Talking about archival may start with knowing or realizing the thin line between possession and garbage. In this era of DSLR cameras, when shutters are less costly unlike films, we need to get a hold on our attachment with every single photo that we create and edit the shots ruthlessly to stay with only those that are the best. Or we may soon get bogged down by the accumulated storage of files.
With every passing day we are renewing the process of archival and are treading on ways that were unimaginable to previous generations. With PCs, laptops, external hard drives, and now cloud storage, we have literally touched the sky in archiving our precious documents and creations digitally in more secured forms, which is, easily accessible, too. Not only that; digitization in archiving has made the term move beyond a select concentrate of professionals, and has made it available and accessible for anyone and everyone.
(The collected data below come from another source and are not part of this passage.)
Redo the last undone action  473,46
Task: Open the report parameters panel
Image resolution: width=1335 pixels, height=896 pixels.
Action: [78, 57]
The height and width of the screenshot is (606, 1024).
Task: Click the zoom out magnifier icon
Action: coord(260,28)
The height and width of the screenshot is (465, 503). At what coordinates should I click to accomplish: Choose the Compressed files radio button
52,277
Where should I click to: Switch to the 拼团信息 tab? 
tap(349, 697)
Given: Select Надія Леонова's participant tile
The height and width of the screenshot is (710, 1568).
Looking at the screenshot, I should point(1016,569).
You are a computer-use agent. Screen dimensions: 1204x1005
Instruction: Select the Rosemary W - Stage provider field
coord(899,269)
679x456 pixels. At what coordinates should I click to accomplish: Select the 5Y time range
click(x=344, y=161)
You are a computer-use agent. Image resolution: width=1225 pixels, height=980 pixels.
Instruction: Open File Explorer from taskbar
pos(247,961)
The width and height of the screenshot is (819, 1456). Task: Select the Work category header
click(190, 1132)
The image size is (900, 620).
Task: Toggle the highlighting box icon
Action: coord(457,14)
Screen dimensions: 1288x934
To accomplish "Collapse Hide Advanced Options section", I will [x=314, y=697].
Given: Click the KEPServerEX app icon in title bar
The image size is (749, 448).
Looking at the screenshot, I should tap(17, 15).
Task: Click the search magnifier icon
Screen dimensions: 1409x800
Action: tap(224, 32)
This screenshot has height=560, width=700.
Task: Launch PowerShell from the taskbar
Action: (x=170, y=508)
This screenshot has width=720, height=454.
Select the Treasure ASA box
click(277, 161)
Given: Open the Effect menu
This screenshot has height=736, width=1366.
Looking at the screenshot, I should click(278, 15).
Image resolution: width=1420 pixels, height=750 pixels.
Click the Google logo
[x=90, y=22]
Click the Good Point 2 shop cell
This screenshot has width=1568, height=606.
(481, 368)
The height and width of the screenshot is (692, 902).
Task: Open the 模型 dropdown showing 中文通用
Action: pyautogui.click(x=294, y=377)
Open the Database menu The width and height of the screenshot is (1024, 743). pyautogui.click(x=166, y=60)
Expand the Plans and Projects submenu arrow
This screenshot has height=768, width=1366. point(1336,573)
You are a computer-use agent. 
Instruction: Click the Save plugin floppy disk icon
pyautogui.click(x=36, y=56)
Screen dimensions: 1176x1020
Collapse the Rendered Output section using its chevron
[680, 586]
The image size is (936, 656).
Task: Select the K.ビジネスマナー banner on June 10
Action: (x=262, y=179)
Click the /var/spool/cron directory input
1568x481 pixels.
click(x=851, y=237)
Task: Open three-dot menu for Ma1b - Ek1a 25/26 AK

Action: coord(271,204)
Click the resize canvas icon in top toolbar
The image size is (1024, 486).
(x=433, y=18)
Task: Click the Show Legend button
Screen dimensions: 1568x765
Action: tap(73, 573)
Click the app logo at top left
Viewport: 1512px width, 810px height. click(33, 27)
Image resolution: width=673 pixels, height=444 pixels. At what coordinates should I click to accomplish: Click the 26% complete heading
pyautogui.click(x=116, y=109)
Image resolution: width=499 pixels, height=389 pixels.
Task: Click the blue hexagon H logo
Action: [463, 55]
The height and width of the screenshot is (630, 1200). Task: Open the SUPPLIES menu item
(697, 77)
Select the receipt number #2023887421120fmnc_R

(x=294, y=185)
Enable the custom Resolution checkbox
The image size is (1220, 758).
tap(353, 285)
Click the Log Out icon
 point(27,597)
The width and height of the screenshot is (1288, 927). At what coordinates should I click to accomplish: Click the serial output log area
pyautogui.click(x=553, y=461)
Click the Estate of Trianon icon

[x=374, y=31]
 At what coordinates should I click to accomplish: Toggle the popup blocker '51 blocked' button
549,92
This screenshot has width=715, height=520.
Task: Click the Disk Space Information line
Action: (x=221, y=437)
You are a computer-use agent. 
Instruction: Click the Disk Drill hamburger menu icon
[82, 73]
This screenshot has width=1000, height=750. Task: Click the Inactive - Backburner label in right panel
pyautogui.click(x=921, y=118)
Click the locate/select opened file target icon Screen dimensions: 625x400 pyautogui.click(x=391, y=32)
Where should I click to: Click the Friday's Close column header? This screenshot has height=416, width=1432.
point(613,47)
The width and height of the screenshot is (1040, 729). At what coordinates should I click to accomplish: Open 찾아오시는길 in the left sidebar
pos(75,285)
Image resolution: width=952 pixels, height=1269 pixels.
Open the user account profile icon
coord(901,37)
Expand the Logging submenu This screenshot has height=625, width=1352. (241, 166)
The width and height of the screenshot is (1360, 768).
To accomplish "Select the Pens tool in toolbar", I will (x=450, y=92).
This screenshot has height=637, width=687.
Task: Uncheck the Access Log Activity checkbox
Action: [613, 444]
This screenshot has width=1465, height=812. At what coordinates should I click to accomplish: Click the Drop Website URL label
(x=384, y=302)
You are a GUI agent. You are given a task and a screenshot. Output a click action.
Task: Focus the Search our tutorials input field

Being a photographer, I may talk more about digital archiving of photographs than any other art form and may conclude in favor of digitization. Also, with my limited knowledge on the techniques and processes of archiving of art, I shouldn’t be commenting much on the pros and cons of technology taking over the previous methods of safe-keeping valuable artifacts.
So far as different new techniques and methods are concerned, I shamelessly admit that I am totally a layman. I have never geeked about technologies and to me photographing is much easier than understanding the softwares. So I bother not, as long as I can use it to secure my photos without putting much effort into the method itself. Hence, from a photographer’s point of view, or from an artist’s POV for a broader perspective, I plead to the developers of archival methods to give us something that is both secure and user-friendly at the same time.
In this context, I would like to raise a question. For the other forms of art, leaving photography, can digital archive cause harm in any way? I am keen to know if archiving methods have adverse effects on the urge of creativity. I myself believe that creativity sustains in change, in the new. And holding on to the old may stag the new from being born or can hinder the urge to create the newer or the better.
I will conclude by giving an instance from my own life, which had a lot to do with the archival. One of my hard disks got smashed a couple of years back and it contained my whole coverage of Allahabad Kumbh Mela and a couple of raw files of the photos that had won me the National Award. Instantly it seemed like time has stopped for me. My knees were numb and I felt like I can never stand again. But it all passed. I covered the last Kumbh Mela at Ujjain and got a new harvest. The thought that has been driving me was to surpass the loss and create even better. Long live Digital Archive. Long live art.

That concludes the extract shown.